As school starts, safety’s a priorityPublished 5:00am Saturday, September 5, 2009
By JESSICA SIEFF
Niles Daily Star
Since the discovery of Jaycee Dugard was found alive, 18 years after she was abducted at age 11, the details of her time imprisoned by her abductor and those moments shared with her family since being reunited, have been making headlines in national newspapers and on television news circuits across the country.
The story is a rare, happy ending to a painful ordeal so many families endure.
With the first days of school now just a three-day weekend away, many parents and children are gearing up for early mornings, packed lunches and homework in the evenings.
And as many children make the walk to and from school on a daily basis, out and about with friends and enjoying the last bits of decent weather before the winter season – it would seem that more parents will likely take into consideration the need to educate their children on how to keep themselves safe from strangers.
The National Center for Missing and Exploited Children says parents should make sure children know to “always check first with a parent, guardian or trusted adult before going anywhere, accepting anything or getting into a car with anyone.”
Officials with the Berrien County Sheriff’s Department, agreed that this time of year is a good one for parents to discuss safety with children.
Though school officials are able to monitor students while on school property, once they have left those borders it’s up to parents and children themselves to be smart and aware of their surroundings.

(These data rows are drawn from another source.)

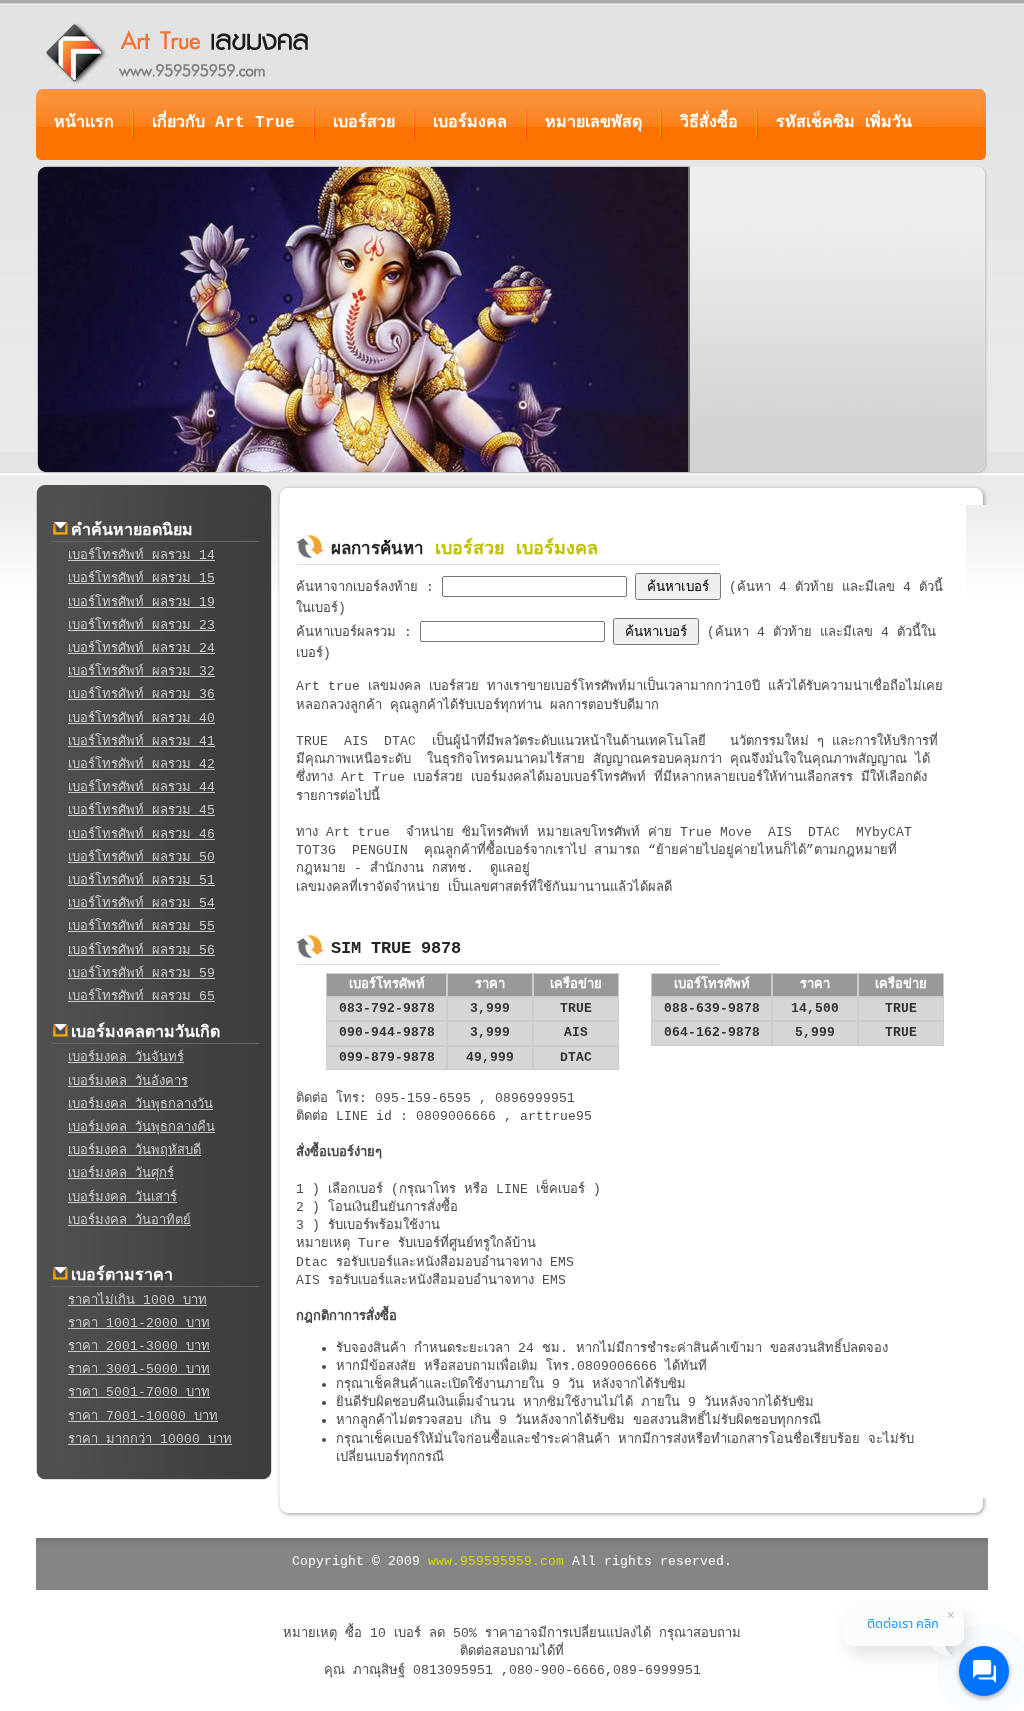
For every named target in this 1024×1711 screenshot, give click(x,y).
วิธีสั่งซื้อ (709, 123)
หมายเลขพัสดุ (593, 123)
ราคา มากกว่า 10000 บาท (150, 1439)
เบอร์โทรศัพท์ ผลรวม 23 (141, 625)
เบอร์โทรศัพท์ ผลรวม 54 (141, 903)
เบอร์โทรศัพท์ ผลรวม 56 (141, 950)
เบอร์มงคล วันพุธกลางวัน (140, 1104)
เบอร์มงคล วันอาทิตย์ (129, 1220)
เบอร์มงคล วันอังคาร (128, 1081)
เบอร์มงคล (470, 123)
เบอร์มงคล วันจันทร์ (126, 1057)
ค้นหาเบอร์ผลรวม (350, 632)
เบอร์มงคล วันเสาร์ (122, 1197)
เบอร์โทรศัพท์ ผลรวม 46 (141, 834)
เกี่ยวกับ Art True (223, 123)
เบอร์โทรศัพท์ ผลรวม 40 (141, 718)
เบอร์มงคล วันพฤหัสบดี (134, 1150)
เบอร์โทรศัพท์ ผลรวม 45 (141, 810)
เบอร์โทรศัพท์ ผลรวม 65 (141, 996)
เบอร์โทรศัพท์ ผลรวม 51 (141, 880)
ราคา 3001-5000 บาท (139, 1369)
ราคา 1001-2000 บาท (139, 1323)
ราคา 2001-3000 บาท (139, 1346)
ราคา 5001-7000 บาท (139, 1392)
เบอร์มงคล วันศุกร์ (121, 1173)
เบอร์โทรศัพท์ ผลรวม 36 (141, 694)
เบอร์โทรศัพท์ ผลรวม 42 (141, 764)
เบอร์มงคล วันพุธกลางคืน (141, 1127)
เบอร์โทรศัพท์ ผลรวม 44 (141, 787)
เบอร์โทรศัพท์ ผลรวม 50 (141, 857)
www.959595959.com (496, 1561)
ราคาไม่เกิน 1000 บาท (137, 1300)
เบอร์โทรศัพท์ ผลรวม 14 (141, 555)
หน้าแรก (84, 123)
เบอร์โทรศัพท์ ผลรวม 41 (141, 741)
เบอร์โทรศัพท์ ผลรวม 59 (141, 973)
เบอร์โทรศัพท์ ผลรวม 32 (141, 671)
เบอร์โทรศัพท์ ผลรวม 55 (141, 926)
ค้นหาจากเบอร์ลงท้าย (361, 587)
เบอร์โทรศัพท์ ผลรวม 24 (141, 648)
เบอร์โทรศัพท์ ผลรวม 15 (141, 578)
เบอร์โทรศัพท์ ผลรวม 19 (141, 602)
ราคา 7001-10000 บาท (143, 1416)
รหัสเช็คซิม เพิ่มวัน (844, 123)
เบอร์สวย (364, 123)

More tips from the National Center for Missing and Exploited Children when talking to children about being safe include advising children to:
• Not go out alone, always take a friend when going to play outside
• Say ‘no’ if anyone tries to touch or treat them in a way that makes them feel uncomfortable or scared or confused and leave the situation as quickly as possible
• Tell a parent, guardian or other trusted adult should one make them feel scared or uncomfortable
• Remember they have a right to feel safe
The organization also notes a shift in social perceptions – stating that children do not carry the same concepts of what constitutes a “stranger” as their parents might have had.
Older children should also be reminded to be careful and aware. Dugard was 11 years old when she was snatched on her way to the school bus, her stepfather – witnessing what was happening from a significant distance away, and the NCMEC said those between the ages of “11 and 17 are equally sat risk to victimization.”
In Michigan, three primary programs have been developed when it comes to handling cases of child abduction. The Michigan State Police define those programs as:
“Eagle Eye/Child Net Program – A partnership with the United States Postal Service that utilizes postal carriers in the search for missing children. Postal carriers are provided a missing child flier, and while they are on their normal delivery routes they search for the child.
LOCATER – “Lost Child Alert Technology Resource” will soon be operational to assist law enforcement in Michigan find missing children. LOCATER is an advanced computer system with software that creates posters of missing children for distribution nation-wide.
Amber Alert of Michigan – The Michigan Amber Alert plan is a partnership between law enforcement and the media to help in the immediate dissemination of information to the public about an endangered missing child. Amber Alert of Michigan is supported by the Michigan Department of State Police, Michigan Department of Transportation, Michigan Sheriff’s Association, Michigan Association of Chiefs of Police, and the Michigan Association of Broadcasters.”